(Entries for locating words and elements)

----------

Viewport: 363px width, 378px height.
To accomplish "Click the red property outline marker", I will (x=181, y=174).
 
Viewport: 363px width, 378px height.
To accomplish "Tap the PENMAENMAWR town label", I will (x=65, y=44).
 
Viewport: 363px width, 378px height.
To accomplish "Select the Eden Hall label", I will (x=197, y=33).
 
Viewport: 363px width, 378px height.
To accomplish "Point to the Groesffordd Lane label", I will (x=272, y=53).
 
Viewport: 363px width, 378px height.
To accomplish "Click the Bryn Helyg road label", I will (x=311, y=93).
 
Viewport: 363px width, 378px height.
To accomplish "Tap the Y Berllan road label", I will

----------

Copy out all of the data above line for line, without changing a single character.

* **WORKED ANSWER**:
Viewport: 363px width, 378px height.
To accomplish "Click the red property outline marker", I will (x=181, y=174).
 
Viewport: 363px width, 378px height.
To accomplish "Tap the PENMAENMAWR town label", I will (x=65, y=44).
 
Viewport: 363px width, 378px height.
To accomplish "Select the Eden Hall label", I will (x=197, y=33).
 
Viewport: 363px width, 378px height.
To accomplish "Point to the Groesffordd Lane label", I will (x=272, y=53).
 
Viewport: 363px width, 378px height.
To accomplish "Click the Bryn Helyg road label", I will (x=311, y=93).
 
Viewport: 363px width, 378px height.
To accomplish "Tap the Y Berllan road label", I will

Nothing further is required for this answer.